■ Die Aufgaben ■
- 1) Welche Gruppen zählt Lambsdorff im Interviewauszug auf, als er fragt, wie „wir“ innerhalb des westlichen Bündnisses mit Donald Trump umgehen sollen? Nenne alle.
- 2) Kopiere aus dem Interviewauszug den Abschnitt zwischen „Lambsdorff: Der Bundespräsident“ und „Konferenz schon wert.“, beide einschließlich.

■ Vorliegender Auszug ■
● ● ● ● ●

Lambsdorff: Natürlich reicht ein Wochenende im Bayrischen Hof nicht, um die Welt zu retten. Dennoch ist das Treffen wichtig, denn die Themen sind schwierig genug: Wie gehen wir damit um, dass sich westliche Werte wie Demokratie, Rechtsstaat und Marktwirtschaft nicht überall durchsetzen? Warum gelingt es China und Russland, sich als unfreie Alternativen zu Europa oder Amerika zu präsentieren? Und innerhalb des westlichen Bündnisses bereitet uns ja allen Kopfzerbrechen, wie wir als Europäer, Kanadier, Japaner oder Australier mit Donald Trump umgehen sollen.
Frage: Müssen wir uns um Europas Sicherheit sorgen?
Lambsdorff: Ich halte nichts von Panikmache. Dennoch muss die Sicherheit Europas ganz oben auf der Agenda stehen. Wobei aus Sicht der FDP Sicherheit nicht zwingend mehr Soldaten bedeutet. Aus unserer Sicht ist es überfällig, das chronisch unterfinanzierte Auswärtige Amt zu stärken – wenn Diplomaten erfolgreich sind, müssen wir Soldaten gar nicht erst entsenden.
Frage: 2014 hat Frank-Walter Steinmeier als Außenminister in München gefordert, Deutschland müsse sicherheitspolitisch entschiedener aufzutreten. Nun eröffnet er als Bundespräsident die Konferenz ...
Lambsdorff: Der Bundespräsident hat als Außenminister 2014 mit seiner Rede zum Konsens beigetragen, das war wichtig. Heute ist dieser Konsens aber verschwunden, denn Außenminister und Verteidigungsministerin liegen sich ständig in den Haaren, und vom Entwicklungsminister ist so gut wie nichts zu hören. Wenn die Rede des Bundespräsidenten hilft, die Bundesregierung in Richtung einer aktiven und abgestimmten Außenpolitik zu bringen, wäre das allein die Konferenz schon wert.

● ● ● ● ●

■ Ausgangsmaterial ■
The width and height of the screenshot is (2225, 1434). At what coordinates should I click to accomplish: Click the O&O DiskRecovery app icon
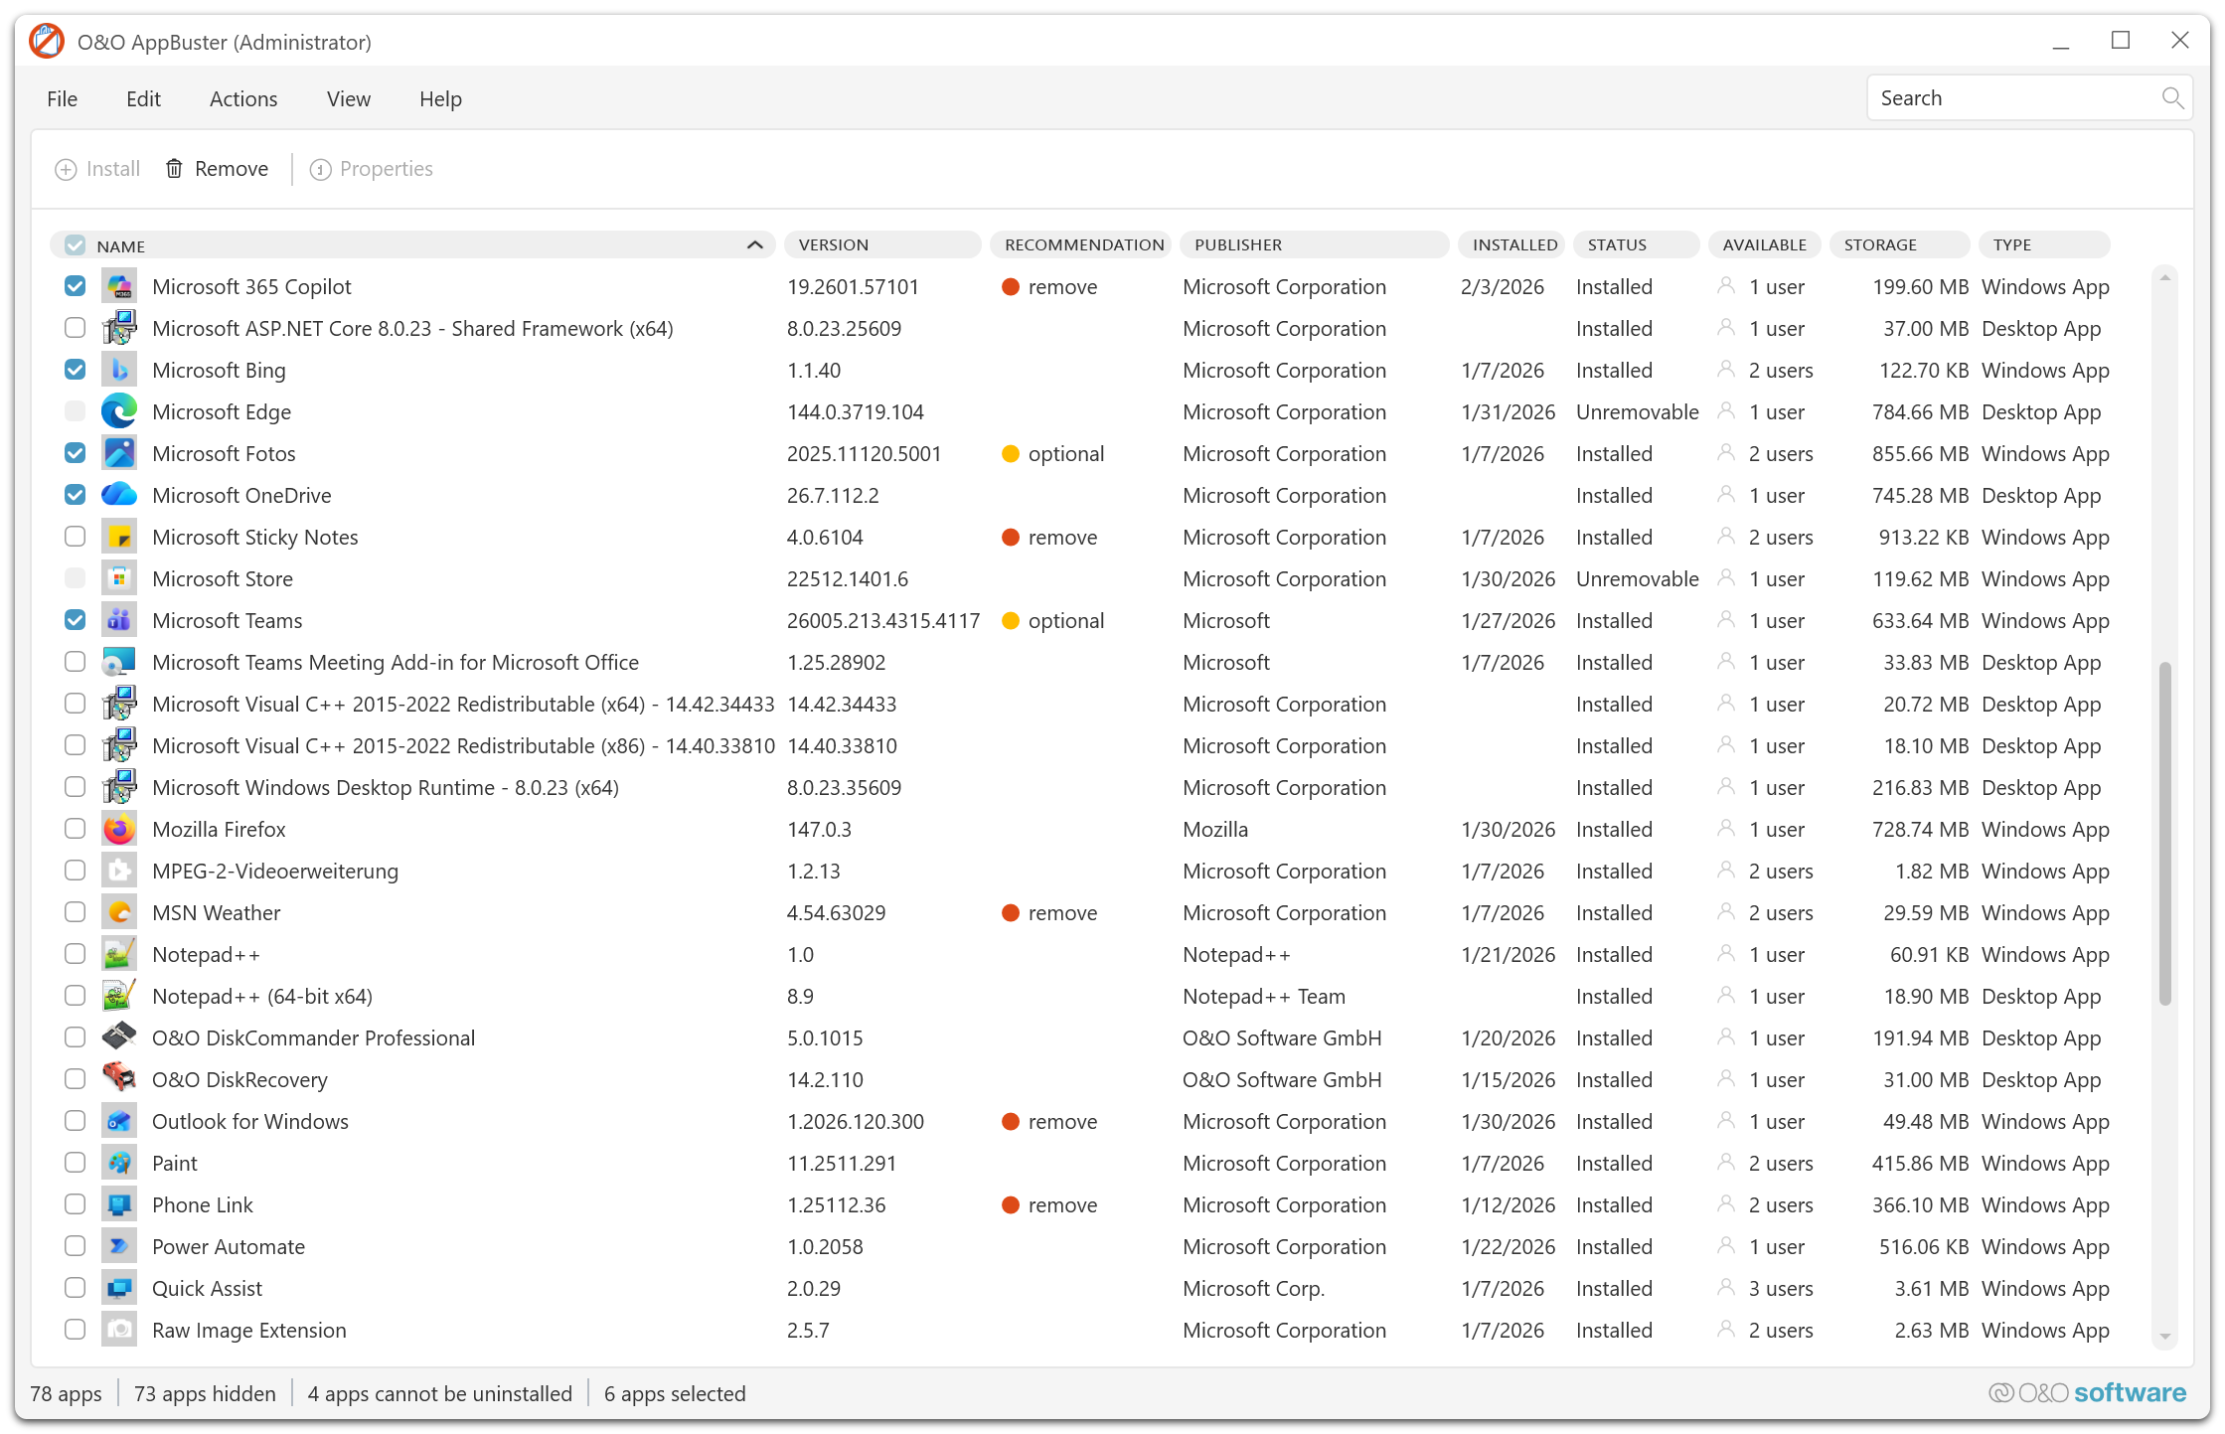[x=119, y=1079]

● ● ● ● ●

■ Lösungen ■
- 1) Europäer, Kanadier, Japaner, Australier

- 2)
Lambsdorff: Der Bundespräsident hat als Außenminister 2014 mit seiner Rede zum Konsens beigetragen, das war wichtig. Heute ist dieser Konsens aber verschwunden, denn Außenminister und Verteidigungsministerin liegen sich ständig in den Haaren, und vom Entwicklungsminister ist so gut wie nichts zu hören. Wenn die Rede des Bundespräsidenten hilft, die Bundesregierung in Richtung einer aktiven und abgestimmten Außenpolitik zu bringen, wäre das allein die Konferenz schon wert.